### [Task goal]
Omitting every picture, copy the lines from the one that contains "Task: Hide cf_o_top_madesuit" through the last line of the records below, exactly and with nothing added.

Pixel coordinate grounding data:

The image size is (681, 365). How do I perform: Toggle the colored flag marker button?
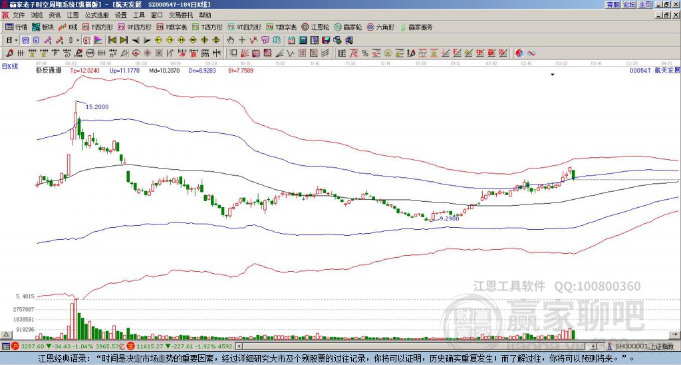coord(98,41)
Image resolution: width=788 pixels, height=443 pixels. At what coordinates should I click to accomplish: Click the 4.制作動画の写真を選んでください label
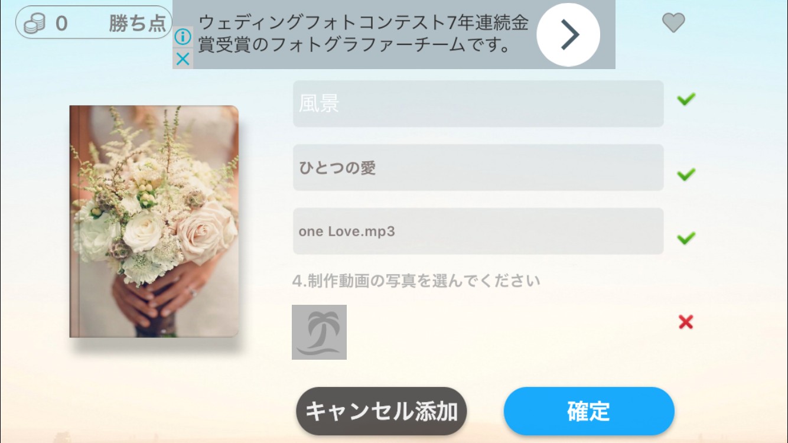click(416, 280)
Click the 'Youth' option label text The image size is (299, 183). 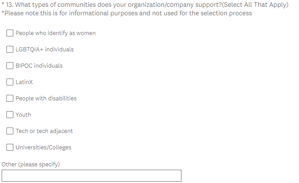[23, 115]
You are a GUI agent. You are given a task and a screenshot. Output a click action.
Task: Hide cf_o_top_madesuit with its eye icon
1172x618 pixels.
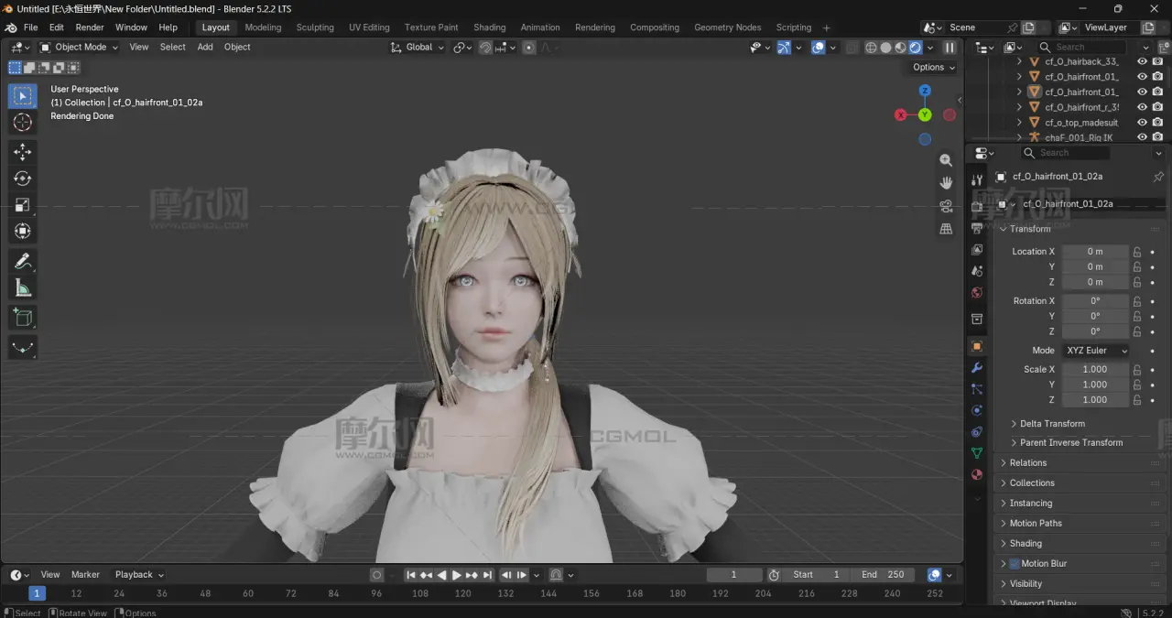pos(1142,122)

### [Answer section]
Task: Hide cf_o_top_madesuit with its eye icon
1172x618 pixels.
pos(1142,122)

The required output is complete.